Reconozcamos, sin ambigüedades, que la mechada en marraqueta antes del Liguria era despreciada y relegada a picadas de Santiago poniente y al recuerdo acomplejado de las quintas de recreo. Durante la década del 90 y hasta nuestros días, la gente chora de Providencia aprendió a sacar la voz para pedirse este buen sánguche. Es un servicio por el cual tenemos gratitud.
Lo que no tenemos en la misma proporción es identificación con la parroquia formada en Manuel Montt, replicada en Thayer Ojeda y P de Valdivia. Para decirlo claramente: aunque lo hemos pasado bien ahí, no somos de ahí.

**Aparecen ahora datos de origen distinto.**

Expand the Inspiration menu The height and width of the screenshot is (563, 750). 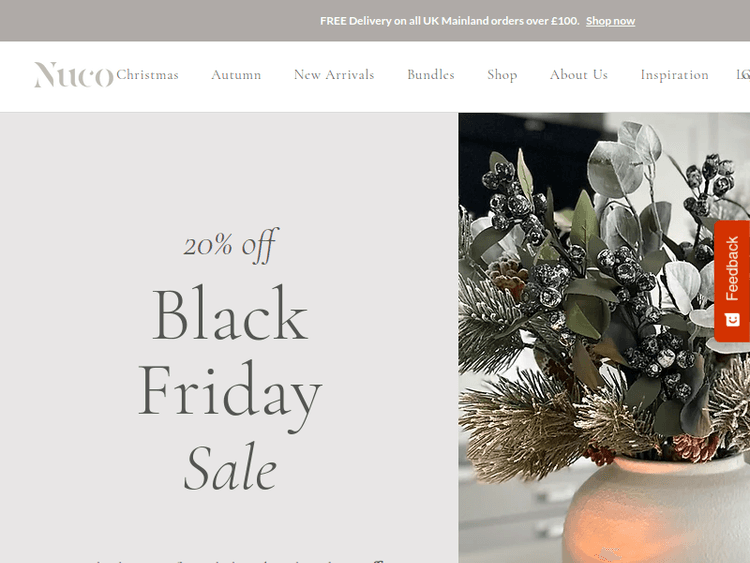tap(674, 75)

Las razones son muchas, pero seguramente no tienen mucha importancia pública. El Liguria, no importa qué pase durante el piñerismo, se institucionalizó tanto que ya puede respirar con autosuficiencia. Qué importa que uno prefiera evitar las cuentas abultadas del Liguria las más de las veces. El boliche seguirá su camino a gusto de sus dueños y de sus comensales, y con eso tiene bastante.
Nosotros, en cambio, le hemos jurado fidelidad al sánguche de mechada en cualquier circunstancia. Con o sin onda, cerca o lejos del poder, oficialista u opositor. Lo pasamos bien en el Liguria muchas veces, pero no somos de ahí.